Copy out the data below word for word, beginning at its first line and stopping after the line that contains "click(1364, 31)". Omit the pictures from your copy.

* Begin *

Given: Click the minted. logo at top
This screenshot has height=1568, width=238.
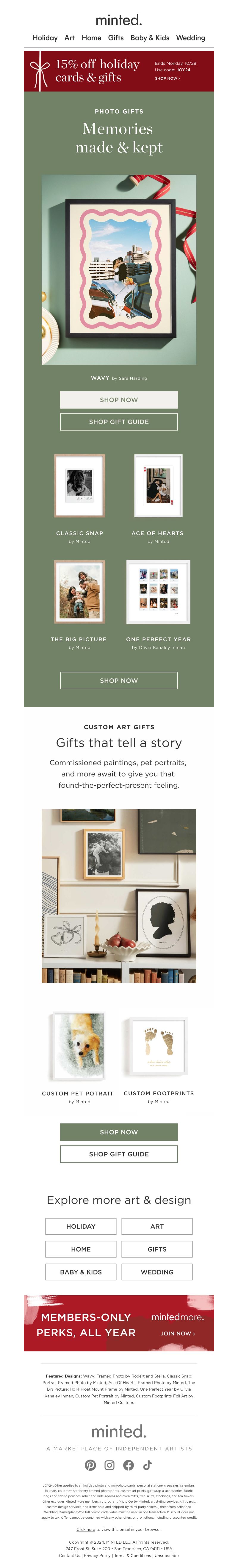Looking at the screenshot, I should pos(119,20).
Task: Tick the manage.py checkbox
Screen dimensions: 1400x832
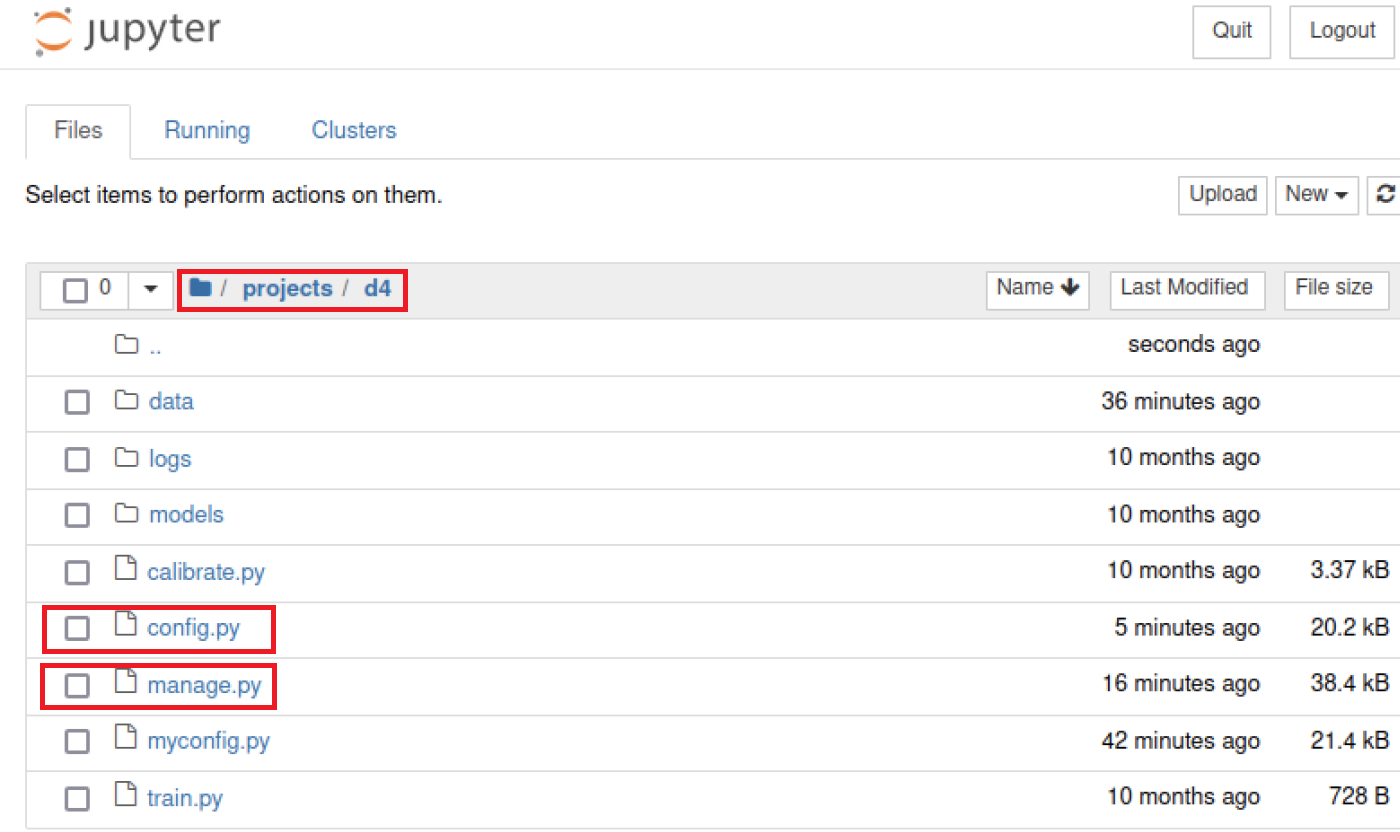Action: 77,685
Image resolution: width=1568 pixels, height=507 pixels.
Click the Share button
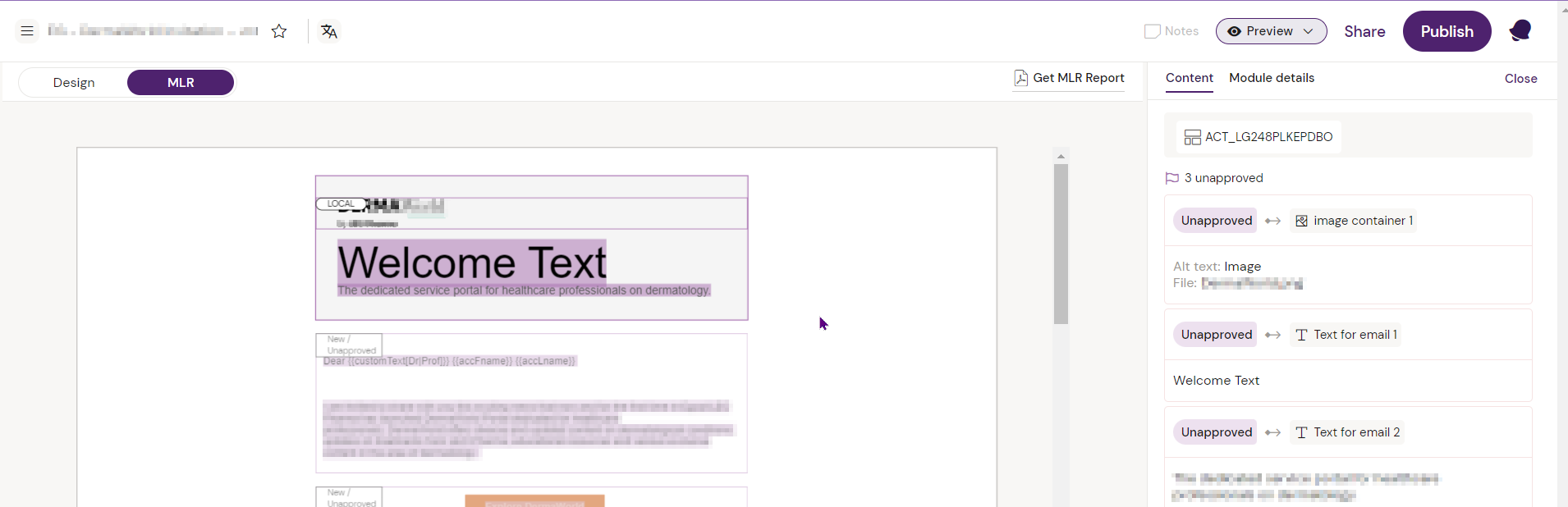click(1364, 31)
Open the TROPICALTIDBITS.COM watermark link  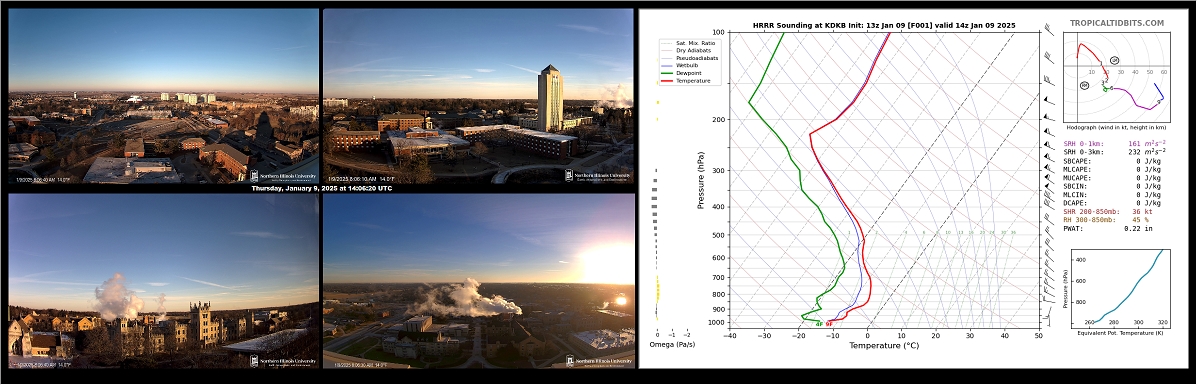(x=1117, y=24)
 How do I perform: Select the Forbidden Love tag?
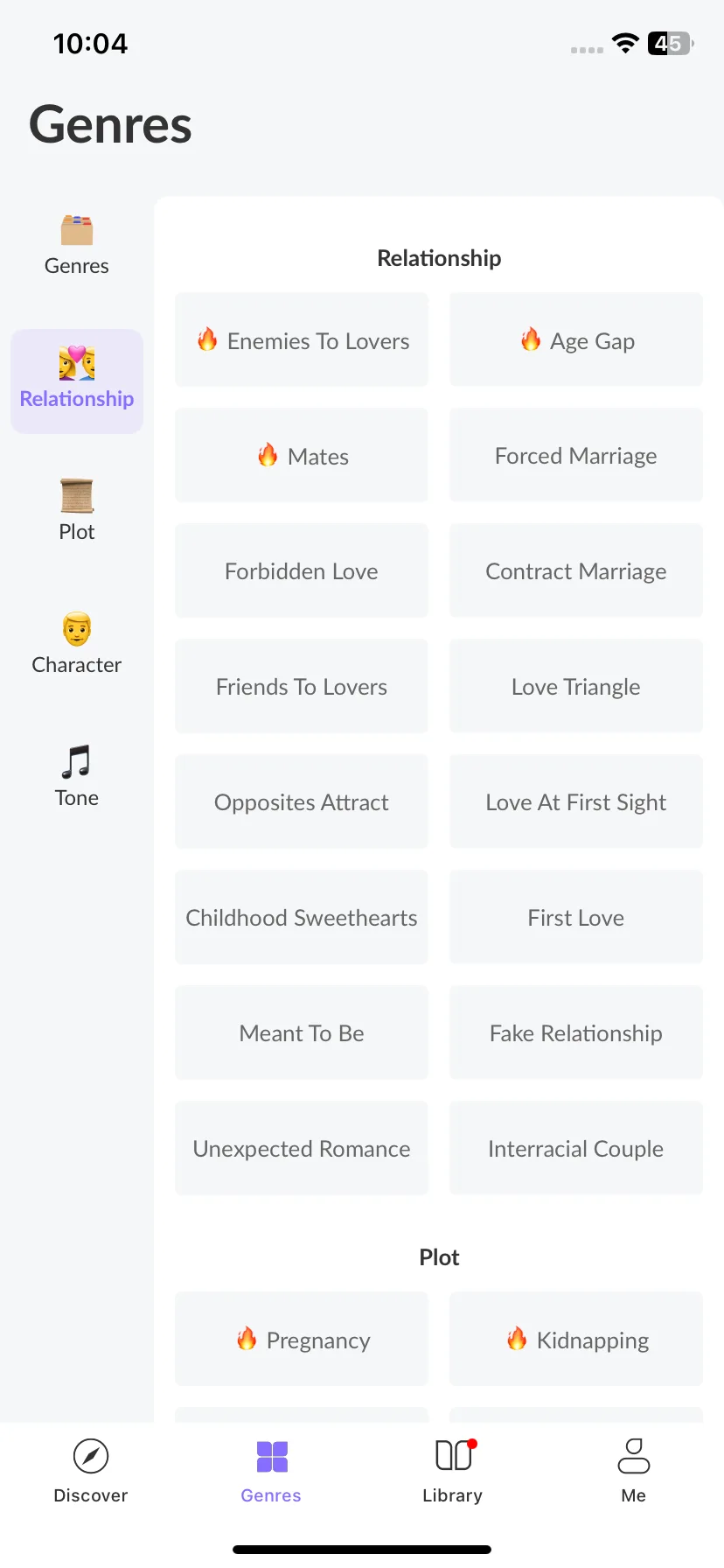(302, 570)
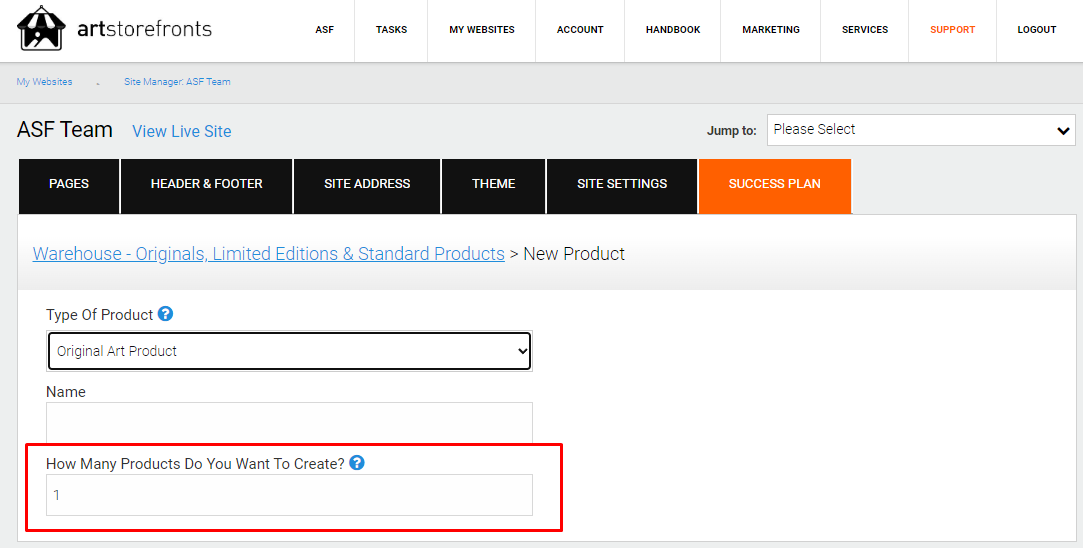Click the How Many Products quantity field
This screenshot has height=548, width=1083.
[x=289, y=495]
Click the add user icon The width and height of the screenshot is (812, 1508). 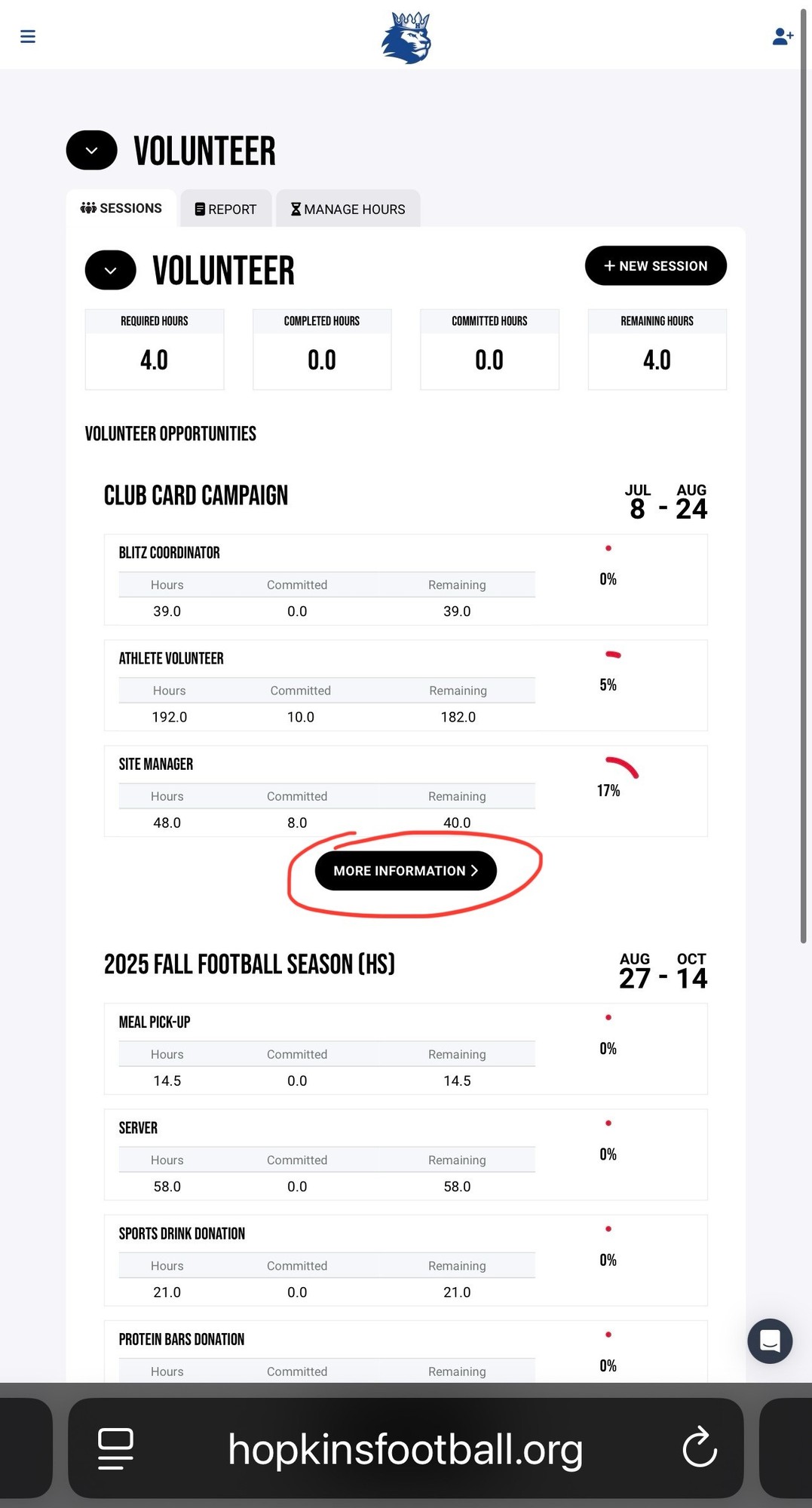(783, 36)
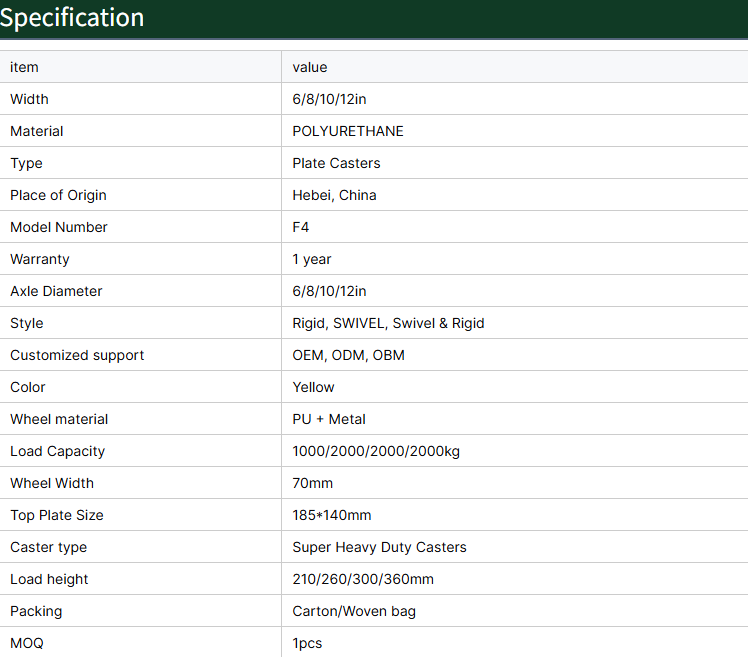Viewport: 748px width, 657px height.
Task: Select the OEM, ODM, OBM value
Action: (348, 355)
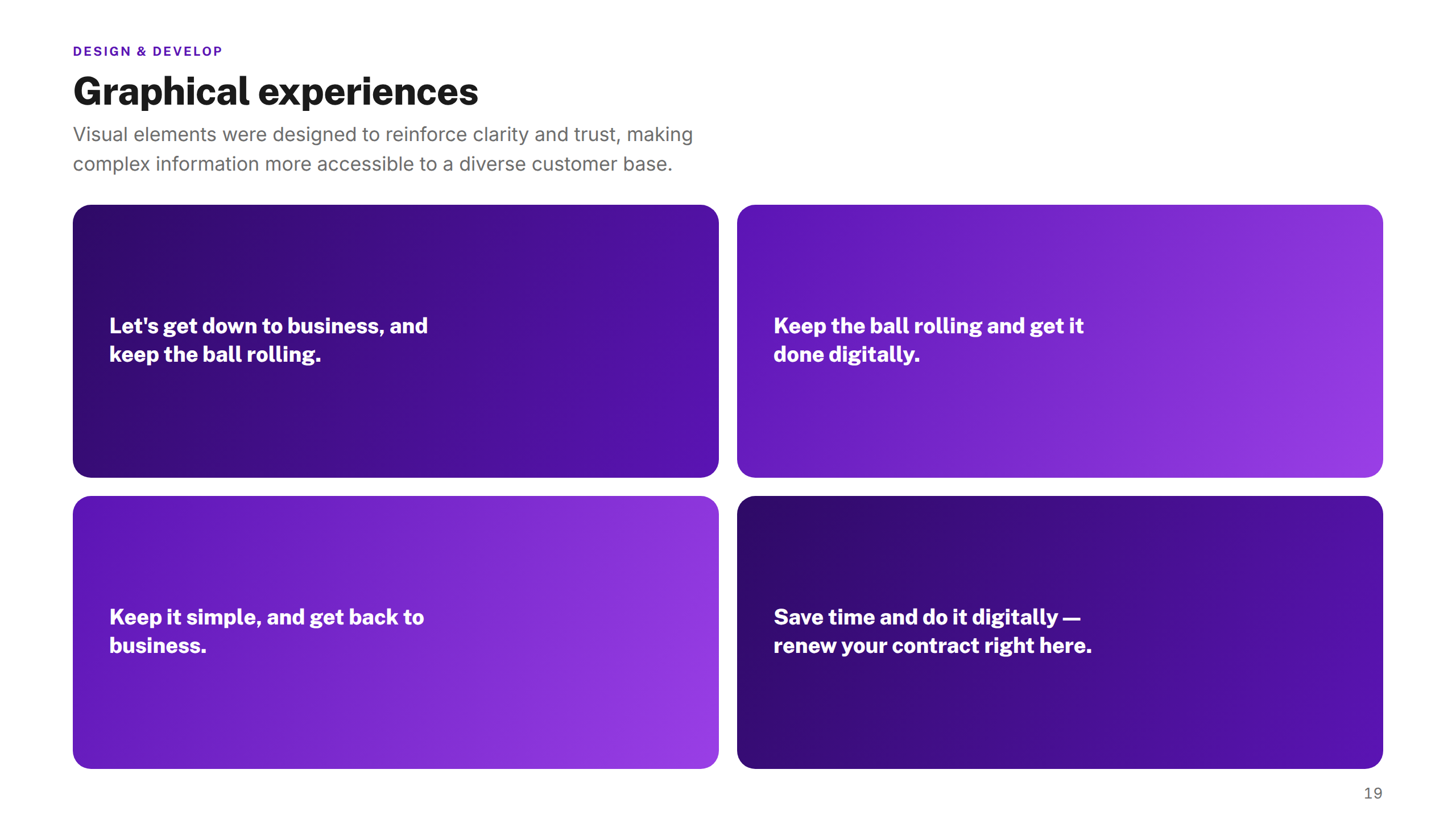This screenshot has width=1456, height=819.
Task: Select the word experiences in the title
Action: [x=368, y=93]
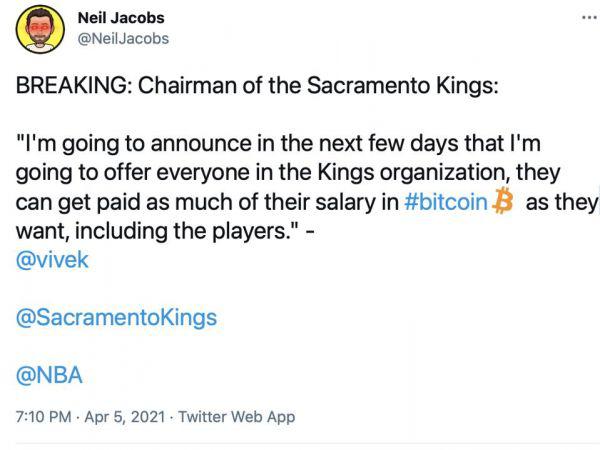Click the Bitcoin logo emoji
This screenshot has height=450, width=600.
[504, 203]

* End *

WORKED SOLUTION:
Given: Click the minted. logo at top
This screenshot has height=1568, width=238.
Looking at the screenshot, I should pos(119,20).
Task: Tick the manage.py checkbox
Screen dimensions: 1400x832
Action: 77,685
Image resolution: width=1568 pixels, height=507 pixels.
Click the Share button
click(1364, 31)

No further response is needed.